# The Hunter ist online



## byte512 (30. Januar 2009)

Das kostenlose Online-Jagdspiel The Hunter ist am 27.01.2009 freigegeben worden.
Um das Spiel spielen zu können muss man sich auf der Webseite(The Hunter - Register For The Hunter Newsletter) registrieren und hoffen, das man eine Mail mit einem VIP-Code bekommt. 
Hat man diesen Erst einmal, kann man sich mit diesem auf der Webseite des Spiels(The Hunter) registrieren, um das Spiel zu bekommen.

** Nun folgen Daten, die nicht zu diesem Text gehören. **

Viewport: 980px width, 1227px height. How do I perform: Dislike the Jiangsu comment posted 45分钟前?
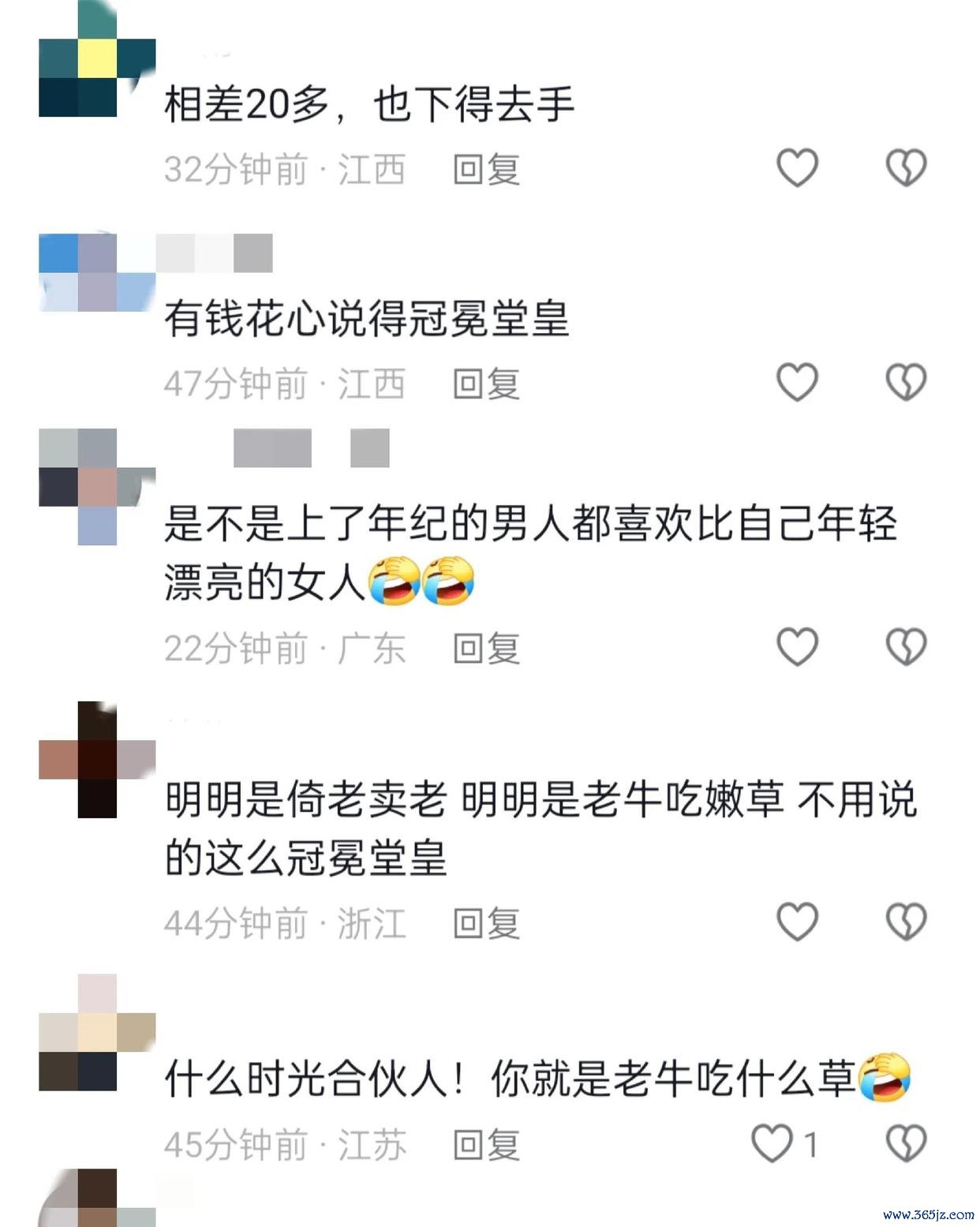pos(906,1143)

Leider ist es mir noch nicht gelungen, an einen solchen Code zu kommen.


----------



## push@max (1. Februar 2009)

Ich steh nicht so auf den ganzen Registrierungs-Lauf...hat das Spiel schon jemand testen können?


----------



## byte512 (1. Februar 2009)

push@max schrieb:


> Ich steh nicht so auf den ganzen Registrierungs-Lauf...hat das Spiel schon jemand testen können?

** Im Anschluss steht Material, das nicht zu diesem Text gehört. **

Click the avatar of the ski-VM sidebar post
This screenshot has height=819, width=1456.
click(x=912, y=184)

Bis jetzt zumindest niemand den ich kenne.
Mal sehen was draus wird!


----------



## butter_milch (1. Februar 2009)

Ich starte jetzt einen Trashmailspam. Bei 30 Regestrierungen wird eine schon nen VIP-Code bekommen.

Ich sag euch dann wie es ist.

*[EDIT:]* So, 30x regestriert. Mal sehen was nun passiert. Hat 10min gedauert. Ich mach das solange bis was dabei rauskommt.


----------



## byte512 (2. Februar 2009)

butter_milch schrieb:


> Ich starte jetzt einen Trashmailspam. Bei 30 Regestrierungen wird eine schon nen VIP-Code bekommen.
> 
> Ich sag euch dann wie es ist.
> 
> *[EDIT:]* So, 30x regestriert. Mal sehen was nun passiert. Hat 10min gedauert. Ich mach das solange bis was dabei rauskommt.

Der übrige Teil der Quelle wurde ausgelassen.